Customer Analytics: Tinder for Business

Client Analysis dashboard
Screenshot of the dashboard. Simple click on the image to use the interactive version.

Customers are the beginning and the end.

Whether your business is active in the B2B or B2C space: Only if you know and love your customers will you be entrepreneurially successful. Customers are the beginning and the end, the one and all, the heart of every company.

But how do you, dear entrepreneur, know exactly which ones among your customers should be particularly coddled? For whom do you answer the phone on weekends? Whom do you send a bouquet of flowers and a box of chocolates?

Entrepreneurial life would be so beautiful without customers!

A former entrepreneur

And more importantly, how do you know if your love is being reciprocated? Does the chosen one love you as much as you love him or her?
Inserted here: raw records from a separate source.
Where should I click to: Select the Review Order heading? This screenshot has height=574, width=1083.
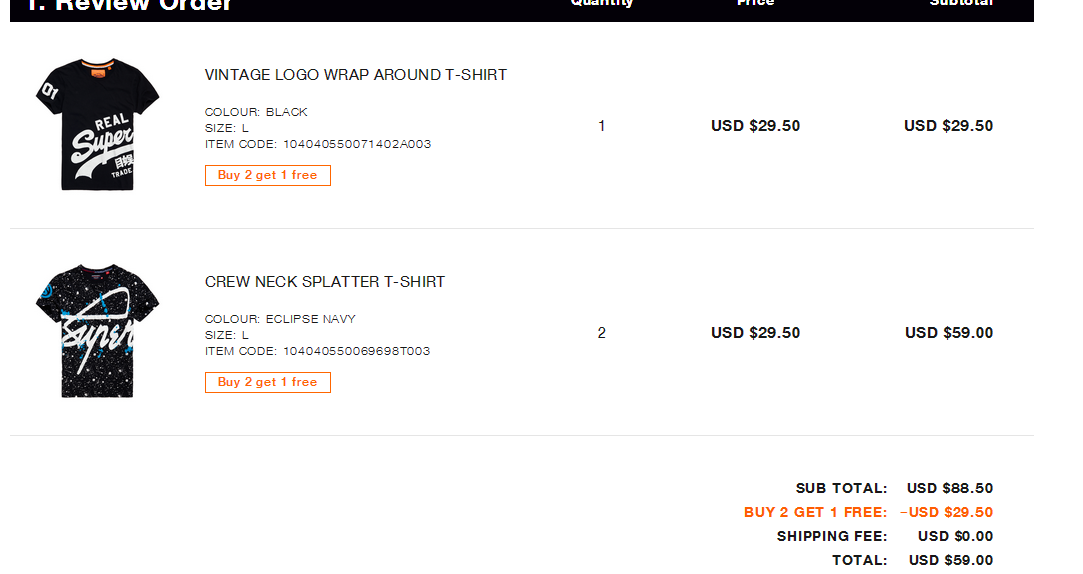pos(130,6)

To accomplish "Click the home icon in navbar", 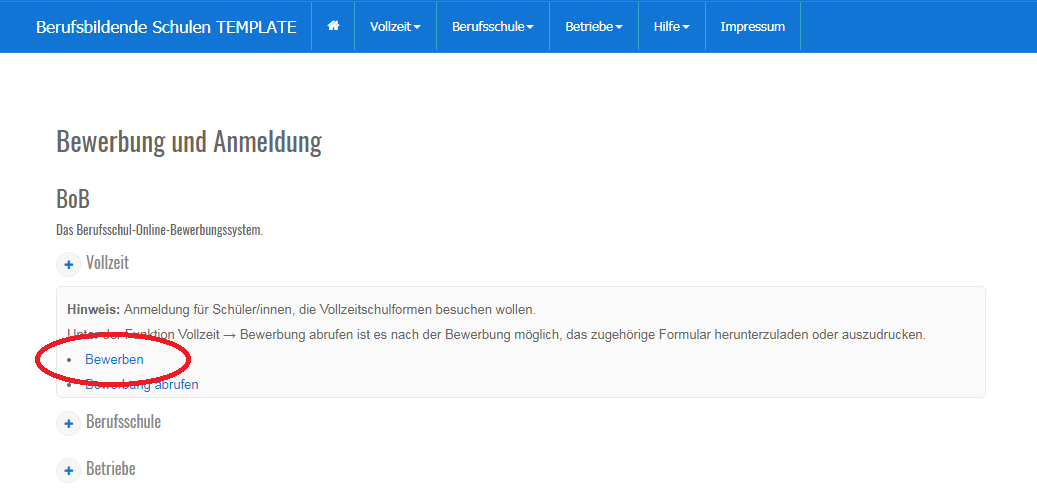I will point(333,27).
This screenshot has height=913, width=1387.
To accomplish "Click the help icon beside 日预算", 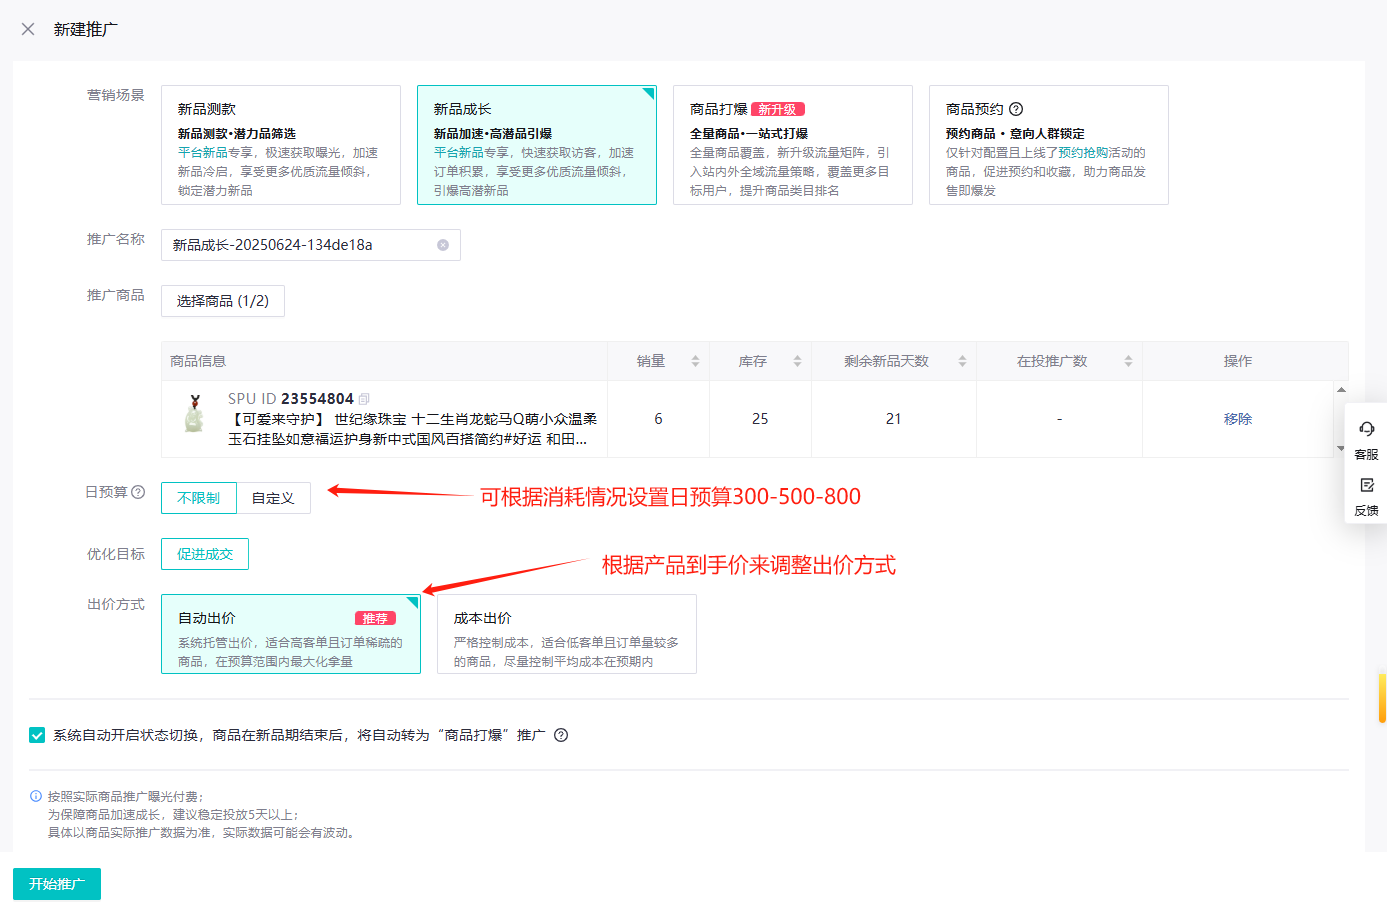I will point(138,492).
And above all: Do they still love you, after all these years? Right, it often is small trifles that shake the foundations of every relationship. You may have forgotten to carry the project garbage out, once or twice. Or your entrepreneurial oral hygiene has diminished a little. Nothing that a good intention and a courageous grip on the metaphorical toothbrush could not iron out.

Could have ironed out!

Could have ironed out if you had noticed!

But you didn't.

So now you sit like a sad dog in the office kitchen, while your ex-customer tinkers from webinar to webinar and probably - no, definitely! - flirts with another company in a private MS Teams meeting. A company with white teeth and a six-pack, probably!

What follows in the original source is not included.